I normally have trouble going to sleep early, I am a more active person during the evenings and night... just not a morning person, I suppose. Well, the whole "growing up thing" about working kills me because of the so called **office hours**. Ok, so you need to be completely aware and concentrated from 9 to 5 but on the other hand I can't go to sleep earlier than 12 - 1 am...
So the classic comment I've heard was "Just go to bed earlier", BUT ! of course the need to have my nightly-happy-time pushed me to ask me the questions:
  • How can I optimize my sleep time ?
  • Can I even reduce my sleeping hours and feel active and awake ?


The journey

First... to understand the sleeping mechanics I surf the net and read a few ebooks. The overall knowledge and tunable parameters that I learned about will be presented (just the 'meat', btw) in the following paragraphs:

Melatonine: Hormone which is highly related to the day-cycles (the so called circadian cycle). Our exposure to sun light is the main way to control his levels. Conclusion: get sunlight -> melatonin -> deep sleep (or at least, the urge of sleeping)

Day temperature cycle: During normal operation, the body has a daily cycle of temperature which ranges between 36 and 38 Celsius. By the time that we want to go to sleep our body should be closer to the lower limit (thus, avoid doing sports at night if you want to go to sleep in the following hour)

Sleep Stages: There are 5 sleep stages defined by the common wisdom: REM and Stages 1,2,3 and 4, where stages 3 and 4 are known as deep sleep.

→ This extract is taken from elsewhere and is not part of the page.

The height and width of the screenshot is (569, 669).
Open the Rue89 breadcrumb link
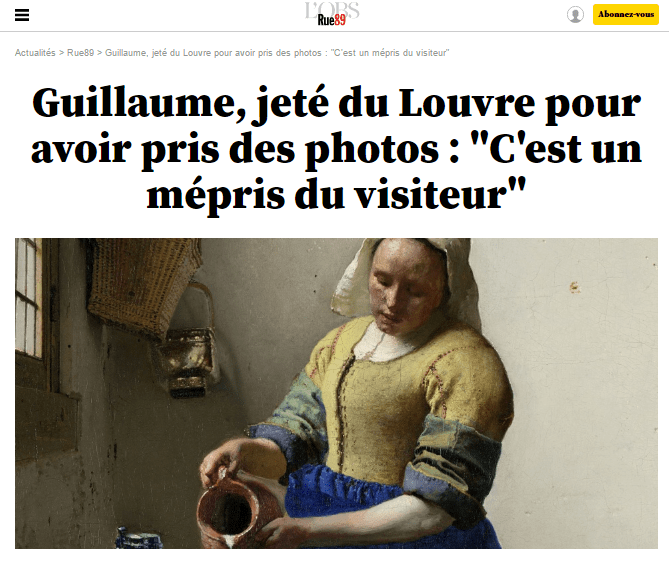pyautogui.click(x=80, y=53)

The order in which their appear is 1,2,3,4,3,2,REM,2,3,4,3,2,REM and so on.... The important variable for each is the time they take on each cycle during sleep. During deep sleep stages (longer in the early cycles) our body does the most of his muscle regeneration and rest. REM stage on the other hand presents a high brain activity, is the stage where we dream on... and is the easiest stage to wake up from, or at least the one from you will feel more awake rested and ready (<--Goal). Then.... when are my REM stages and how long are they ??

My data collection stage was to log nightly for approximately a month the hours I slept, the time I went to bed and intensity or feeling after waking up (tired - sleepy - like crap - really awake - hyperactive, etc...)

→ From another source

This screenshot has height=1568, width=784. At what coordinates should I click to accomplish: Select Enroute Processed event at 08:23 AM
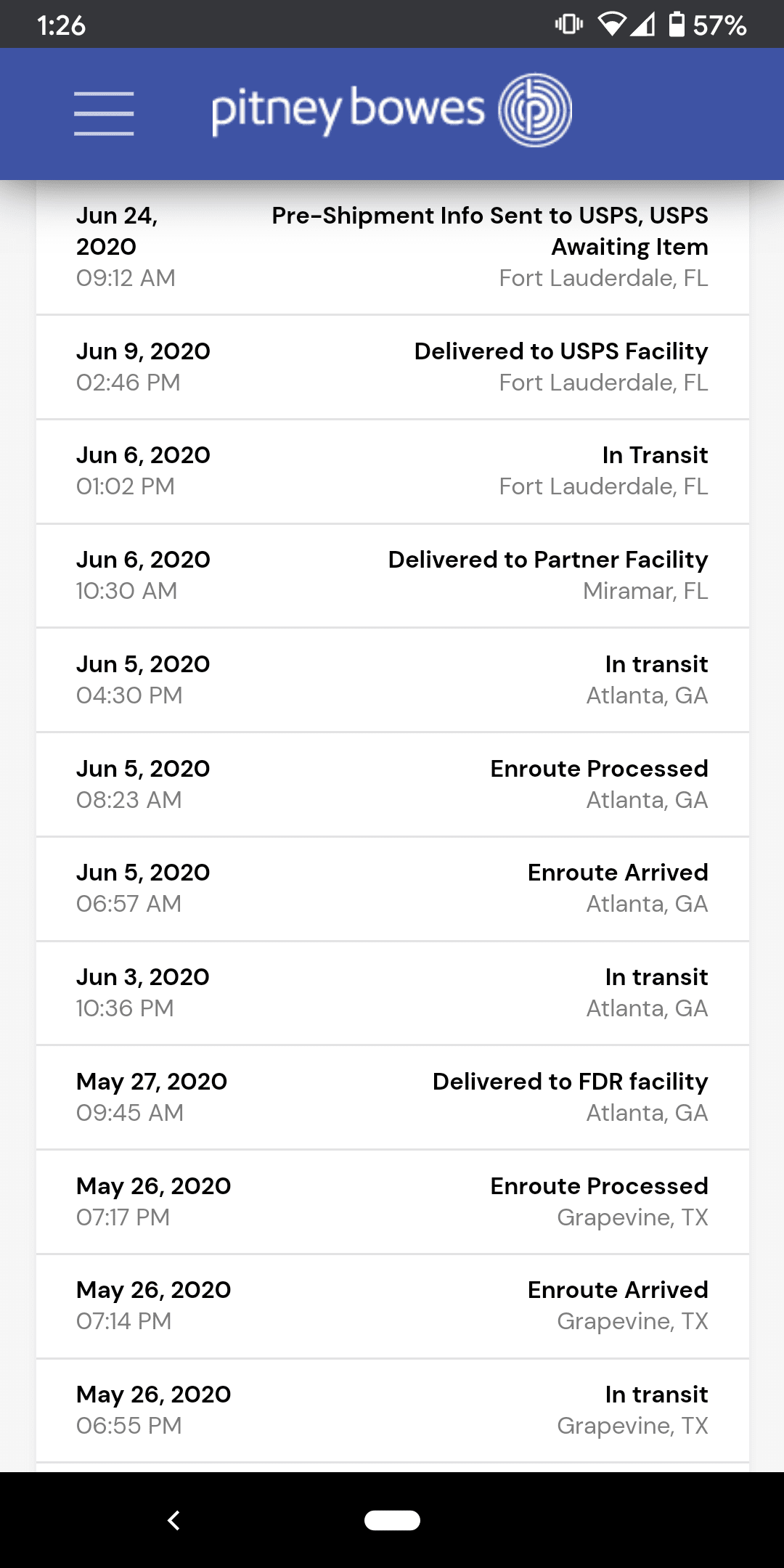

On my next post I will share the data with you, I am still trying to find more angles to conclude something that can help me optimize my sleeping time. I know that it is not a sample highly representative but I hope it will be enough to draw some suggestions at the end.

Attached to this introductory post is a screenshot of the hours of sleep per night...

1 comment:

Fernio said...

you really should try sleeping more than 5 hours a day :P
wonder what's your average sleeping time per day.